While BHP is the instant choice to acquire a publicly traded Mosaic, a strong case could be made for Vale. The Brazilian company has acquired a number of potash mining projects that are still in the development stage. The first to start operation is the Rio Colorado project, set to begin mining in 2013.
Vale is also sitting on about $13 billion in cash and the company’s operating cash flow in the third quarter totaled almost $9 billion. Long-term debt is substantial, at around $38 billion, but Mosaic would be such a good fit for Vale and the prospects for the future would be so bright that financing opportunities would certainly be there.
BHP could toss a monkey wrench into such a deal, and the company has already shown that it can line up enough financing to make a $38 billion deal happen. BHP, which made an offer of $130/share for Potash Corp., set off the potash chase. Shares in Potash Corp. have risen to around $174/share since the BHP offer amid rising demand for fertilizer.
An unknown, of course, is whether a Chinese buyer could appear. At the time of the BHP offer for Potash Corp., China’s state-owned chemical company, Sinochem, tried to put together a competing bid for Potash Corp., but failed to get financing from the state’s sovereign wealth fund.

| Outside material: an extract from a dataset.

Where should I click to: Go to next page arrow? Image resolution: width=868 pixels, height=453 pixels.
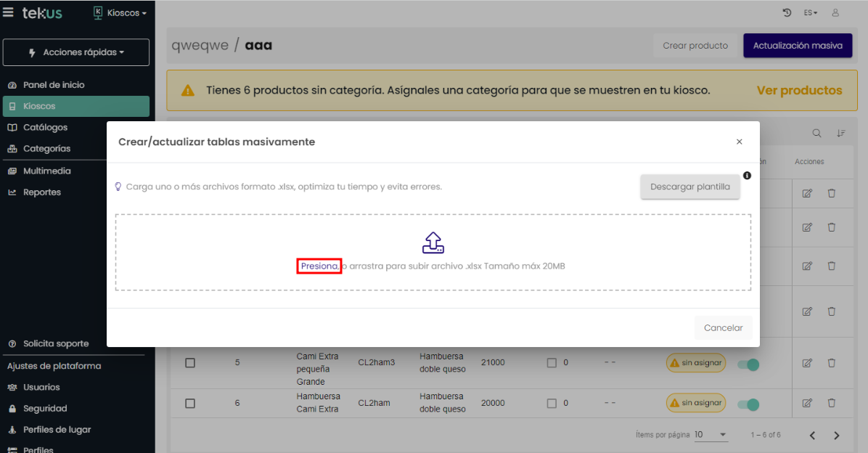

A bid for Mosaic would put the Chinese in the position of bidding for potash production in Canada and the US, where legislative opposition to selling strategic minerals has proven to be a show-stopper.
A final consideration is the time frame for the Cargill sale. Cargill is jumping through a number of hoops to make this a tax-free sale of its Mosaic stake. As a result, the sale will take up to two years to complete.
Any effort by Vale or any other company to acquire Mosaic will seem like a slow-motion transaction, which is likely to begin in the second quarter of this year when the deal closes, but the first sale of the Cargill-owned shares won’t happen until sometime later. That’s when a potential buyer will want to put a stake in the ground, and Vale is at the top of the list of potential buyers.